In "Probabilistic Graphical Models" book by Daphne Koller and Nir Friedman they have the following approximation of probability of r successful outcomes of N Bernoulli trials:
$P(S_N=r)\approx \exp(-N \cdot \mathbb{D}((p,1-p) \parallel (r/N,1-r/N)))$
Here $p$ is the probability of success, $N$ is the number of all trials, $r$ is the number of successful trials, $\mathbb{D}$ is Kullback–Leibler divergence (relative entropy) .
I'm struggling with the proof of the approximation. Here is what I get so far:
First, we know that $P(S_N=r)$ is equal to $A=\frac{N!}{r! \cdot (N-r)!} \cdot p^r \cdot (1-p)^{N-r}$
Using Stirling approximation we can get $\log(A)\approx N\log(N)-r\log(r)-(N-r) \cdot \log(N-r)+r \cdot \log(p)/\log(2)+(N-r) \cdot \log(1-p)/\log(2)$.
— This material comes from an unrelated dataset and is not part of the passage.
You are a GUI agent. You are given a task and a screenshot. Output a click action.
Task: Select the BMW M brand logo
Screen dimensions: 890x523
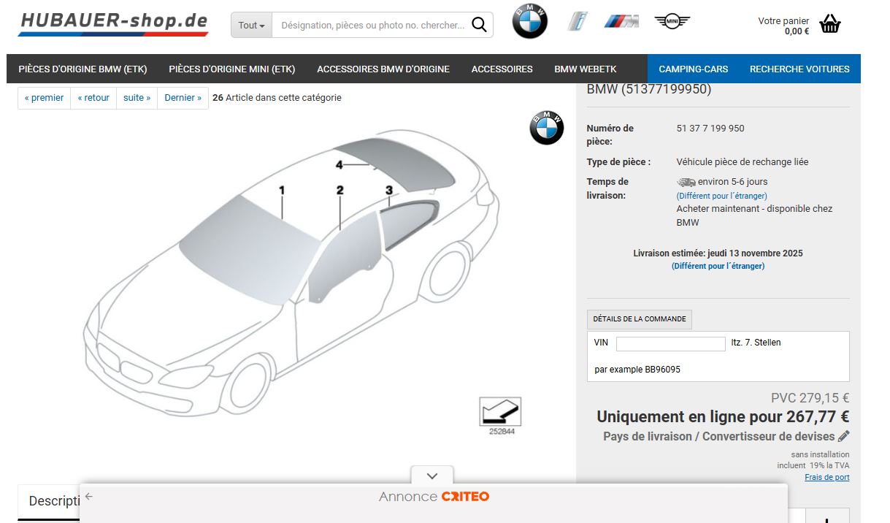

The right hand side of the approximation is equal to $B=\exp(-N \cdot (p \cdot \log_2(\frac{p}{r/N})+(1-p) \cdot \log_2(\frac{1-p}{1-r/N})))$
$\log(B)=-N \cdot (p \cdot \log_2(\frac{p}{r/N})+(1-p) \cdot \log_2(\frac{1-p}{1-r/N}))$
I do not see any connection between $\log(A)$ and $\log(B)$. Should I use another approximation of binomial coefficient? Any other ideas about the proof of the approximation?
Did pointed out the main points above. I will develop the ideas here and will write a proof for my own question.
Let $r=x \cdot N$
$\log(A)\approx r/x\cdot\log(r/x)-r\cdot\log(r)-(r/x-r)\cdot\log(r/x-r)+ r \cdot \log(p)+(r/x-r) \cdot \log(1-p)=r/x\cdot\log(r)-r/x \log(x)-r/x \log r- r/x \log(1-x)+r/x \log x + r\log r+r\cdot\log (1-x)-r\log x-r\log r+r\log p +r/x \log(1-p) -r \log(1-p) =-r/x \cdot \log (1-x)+r\cdot \log (1-x) -r\cdot \log x + r \cdot \log p + r/x \cdot \log(1-p) -r\cdot \log(1-p)$
$\log(B)=-r/x \cdot (x\log x/p + (1-x) \log (\frac{1-x}{1-p}))=-r \cdot \log x +r\cdot \log p- r/x \cdot \log (1-x) +r \cdot \log(1-x)+r/x \cdot \log(1-p)-r \cdot \log (1-p)$
It is easy to see that the last expression we get for $\log A$ is equivalent to last expression for $\log B$.
Thank you, Did. I finally solved the question which bothered me for a whole week.